There is the stryke who seems both hawk and human:
The stryke’s eyes flashed even wider and yellower when it saw her, but it didn’t screech, and when she opened the napkin and held out the first sardine it took it with one hook-nailed hand, tossed it, and snapped it from the air with its hooked beak.
Abby makes a bargain with the stryke to go to the sea, a bargain to free a slave though really she doesn’t know what she’s promised. The stryke does and honors the promise of it and Abby is ever changed because of it.
The Guilt Child very nearly lost me when I read the word airship. As much as I like airships, they need a rest nearly as much as vampires. But Ronald won me back when I read:
“The Gestenwerke line’s Tram #41 woke up,” the man said, but an airship descending into the station drowned out his next words. “—headed east,” he went on, unperturbed. “They’re trying to get the passengers out before it leaves the city.”
This was not quite the story and the setting I was expecting. This is a world where machines eventually become sentient and when they do, they flee the city and start a life on their own.
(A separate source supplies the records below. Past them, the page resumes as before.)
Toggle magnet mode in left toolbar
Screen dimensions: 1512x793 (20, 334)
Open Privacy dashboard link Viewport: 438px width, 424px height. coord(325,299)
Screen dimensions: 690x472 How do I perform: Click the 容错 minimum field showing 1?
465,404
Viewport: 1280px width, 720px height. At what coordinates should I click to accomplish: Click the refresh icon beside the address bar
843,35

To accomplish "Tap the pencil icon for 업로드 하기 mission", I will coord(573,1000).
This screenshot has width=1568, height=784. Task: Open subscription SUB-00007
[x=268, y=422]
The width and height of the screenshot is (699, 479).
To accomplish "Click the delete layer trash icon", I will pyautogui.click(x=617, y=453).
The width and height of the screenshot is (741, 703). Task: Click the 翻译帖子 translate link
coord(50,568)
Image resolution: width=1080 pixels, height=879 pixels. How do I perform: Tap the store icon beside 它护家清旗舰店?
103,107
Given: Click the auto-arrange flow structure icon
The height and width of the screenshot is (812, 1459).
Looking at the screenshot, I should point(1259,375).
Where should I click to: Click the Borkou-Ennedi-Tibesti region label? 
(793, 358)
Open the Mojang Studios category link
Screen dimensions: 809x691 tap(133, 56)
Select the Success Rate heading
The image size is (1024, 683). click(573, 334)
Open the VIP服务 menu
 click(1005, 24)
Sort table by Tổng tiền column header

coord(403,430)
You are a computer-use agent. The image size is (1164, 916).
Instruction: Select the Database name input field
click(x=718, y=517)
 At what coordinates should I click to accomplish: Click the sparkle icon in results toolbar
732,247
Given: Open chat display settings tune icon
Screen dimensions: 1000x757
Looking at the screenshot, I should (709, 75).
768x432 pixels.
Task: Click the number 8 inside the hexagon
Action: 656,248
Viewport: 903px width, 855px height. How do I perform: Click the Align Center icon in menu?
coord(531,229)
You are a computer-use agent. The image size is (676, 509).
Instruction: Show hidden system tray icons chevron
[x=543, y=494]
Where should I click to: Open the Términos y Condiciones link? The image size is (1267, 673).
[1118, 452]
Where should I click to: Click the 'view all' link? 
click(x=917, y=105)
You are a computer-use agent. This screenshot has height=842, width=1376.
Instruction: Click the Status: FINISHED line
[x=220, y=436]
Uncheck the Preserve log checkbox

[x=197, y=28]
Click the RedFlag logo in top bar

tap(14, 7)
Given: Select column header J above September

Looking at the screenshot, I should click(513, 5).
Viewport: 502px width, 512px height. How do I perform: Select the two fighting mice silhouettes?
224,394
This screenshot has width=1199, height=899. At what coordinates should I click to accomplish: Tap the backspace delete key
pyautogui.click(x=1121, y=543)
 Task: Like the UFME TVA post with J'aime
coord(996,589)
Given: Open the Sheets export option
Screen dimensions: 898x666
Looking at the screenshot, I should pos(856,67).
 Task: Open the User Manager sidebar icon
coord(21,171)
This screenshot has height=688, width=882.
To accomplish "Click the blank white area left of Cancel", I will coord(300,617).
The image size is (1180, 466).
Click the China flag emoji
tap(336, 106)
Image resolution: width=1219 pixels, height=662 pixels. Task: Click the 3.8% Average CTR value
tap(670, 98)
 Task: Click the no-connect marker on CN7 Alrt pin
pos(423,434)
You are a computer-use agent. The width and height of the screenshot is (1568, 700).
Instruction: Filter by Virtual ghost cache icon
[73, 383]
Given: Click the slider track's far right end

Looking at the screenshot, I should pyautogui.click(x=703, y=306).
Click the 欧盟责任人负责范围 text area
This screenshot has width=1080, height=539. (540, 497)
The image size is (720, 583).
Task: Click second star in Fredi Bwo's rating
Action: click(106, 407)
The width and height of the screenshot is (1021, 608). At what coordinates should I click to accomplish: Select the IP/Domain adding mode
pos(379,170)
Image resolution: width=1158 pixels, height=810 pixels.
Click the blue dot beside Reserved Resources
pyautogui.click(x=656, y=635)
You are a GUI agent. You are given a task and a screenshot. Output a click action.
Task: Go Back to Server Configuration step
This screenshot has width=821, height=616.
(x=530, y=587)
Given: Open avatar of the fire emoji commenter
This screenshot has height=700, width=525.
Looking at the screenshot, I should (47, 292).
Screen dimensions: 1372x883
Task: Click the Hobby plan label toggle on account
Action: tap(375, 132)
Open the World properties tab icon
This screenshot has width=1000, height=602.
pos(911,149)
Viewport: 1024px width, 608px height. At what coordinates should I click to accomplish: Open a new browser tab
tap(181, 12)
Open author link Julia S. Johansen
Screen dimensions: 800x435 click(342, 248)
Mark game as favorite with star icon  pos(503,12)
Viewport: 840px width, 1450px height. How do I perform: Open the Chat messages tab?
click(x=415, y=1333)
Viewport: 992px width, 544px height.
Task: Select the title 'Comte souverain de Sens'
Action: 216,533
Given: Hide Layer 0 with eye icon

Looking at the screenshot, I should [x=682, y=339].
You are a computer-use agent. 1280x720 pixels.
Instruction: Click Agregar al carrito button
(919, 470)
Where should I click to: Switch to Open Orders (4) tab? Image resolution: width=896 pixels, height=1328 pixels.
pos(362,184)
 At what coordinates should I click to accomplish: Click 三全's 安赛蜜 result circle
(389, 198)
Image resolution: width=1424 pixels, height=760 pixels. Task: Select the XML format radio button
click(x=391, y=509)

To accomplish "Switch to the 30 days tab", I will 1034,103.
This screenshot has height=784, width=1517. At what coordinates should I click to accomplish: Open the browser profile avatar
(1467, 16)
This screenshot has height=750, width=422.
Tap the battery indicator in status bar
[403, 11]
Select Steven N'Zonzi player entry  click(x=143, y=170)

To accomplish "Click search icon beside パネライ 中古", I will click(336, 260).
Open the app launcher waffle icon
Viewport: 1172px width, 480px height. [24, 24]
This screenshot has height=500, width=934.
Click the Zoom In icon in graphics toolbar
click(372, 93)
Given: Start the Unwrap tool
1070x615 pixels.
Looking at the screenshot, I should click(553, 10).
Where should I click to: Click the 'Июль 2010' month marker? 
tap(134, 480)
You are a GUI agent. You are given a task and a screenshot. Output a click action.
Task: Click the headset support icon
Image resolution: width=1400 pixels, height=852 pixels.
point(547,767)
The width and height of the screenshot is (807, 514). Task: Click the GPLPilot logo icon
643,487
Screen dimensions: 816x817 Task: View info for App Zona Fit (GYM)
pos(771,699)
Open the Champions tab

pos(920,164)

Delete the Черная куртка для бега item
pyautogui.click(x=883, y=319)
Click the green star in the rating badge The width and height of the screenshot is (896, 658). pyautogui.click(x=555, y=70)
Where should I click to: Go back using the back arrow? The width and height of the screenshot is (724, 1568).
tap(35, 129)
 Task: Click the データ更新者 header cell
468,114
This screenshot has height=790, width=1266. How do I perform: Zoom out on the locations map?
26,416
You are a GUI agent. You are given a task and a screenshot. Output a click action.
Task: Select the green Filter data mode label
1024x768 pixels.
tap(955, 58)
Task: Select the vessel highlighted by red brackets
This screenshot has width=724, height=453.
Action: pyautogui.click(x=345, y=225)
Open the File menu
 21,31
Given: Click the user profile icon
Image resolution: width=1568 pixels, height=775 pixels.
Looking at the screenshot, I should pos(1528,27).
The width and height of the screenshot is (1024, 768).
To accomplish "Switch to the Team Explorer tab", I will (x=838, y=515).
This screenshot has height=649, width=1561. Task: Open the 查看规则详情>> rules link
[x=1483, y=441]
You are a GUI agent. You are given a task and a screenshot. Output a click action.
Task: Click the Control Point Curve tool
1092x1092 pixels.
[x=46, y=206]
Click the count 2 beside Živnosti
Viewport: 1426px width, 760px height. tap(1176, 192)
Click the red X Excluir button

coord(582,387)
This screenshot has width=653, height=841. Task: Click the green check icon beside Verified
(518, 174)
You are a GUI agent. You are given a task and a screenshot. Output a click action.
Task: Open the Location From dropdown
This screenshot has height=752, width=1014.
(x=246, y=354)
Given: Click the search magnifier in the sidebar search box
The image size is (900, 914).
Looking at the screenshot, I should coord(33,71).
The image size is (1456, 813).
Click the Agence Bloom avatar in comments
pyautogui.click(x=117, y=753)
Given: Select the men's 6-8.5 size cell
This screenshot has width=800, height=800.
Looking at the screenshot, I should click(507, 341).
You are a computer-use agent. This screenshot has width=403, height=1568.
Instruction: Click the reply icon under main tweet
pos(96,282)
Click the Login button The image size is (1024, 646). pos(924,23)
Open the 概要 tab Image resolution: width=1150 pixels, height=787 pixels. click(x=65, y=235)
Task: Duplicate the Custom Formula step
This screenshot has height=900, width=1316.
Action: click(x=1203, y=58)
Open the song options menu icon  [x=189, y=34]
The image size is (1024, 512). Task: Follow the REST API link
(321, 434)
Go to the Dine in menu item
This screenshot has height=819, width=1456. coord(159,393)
This is a lonely giant story (where the giant is a machine parts press named Stamper) who befriends the lonely child who at first found him fearsome, but then loves him. The story itself isn’t anything terribly new, but the trappings charm and it is well told.
Carla was sold off by her father to a wealthy uncle. She is needed to preserve the family fortune. The heart of their fortune, the printing press, became sentient some time ago and the family still prospers by emotionally blackmailing Stamper into staying by making Stamper think they are poor and starving. This is a ruse he had seen through long ago, but loves the family he toils for and remains, until the day he able to escape and preserve the family fortunes at the same time.
It’s a sentimental story, unabashedly so, because sometimes that’s exactly what you need.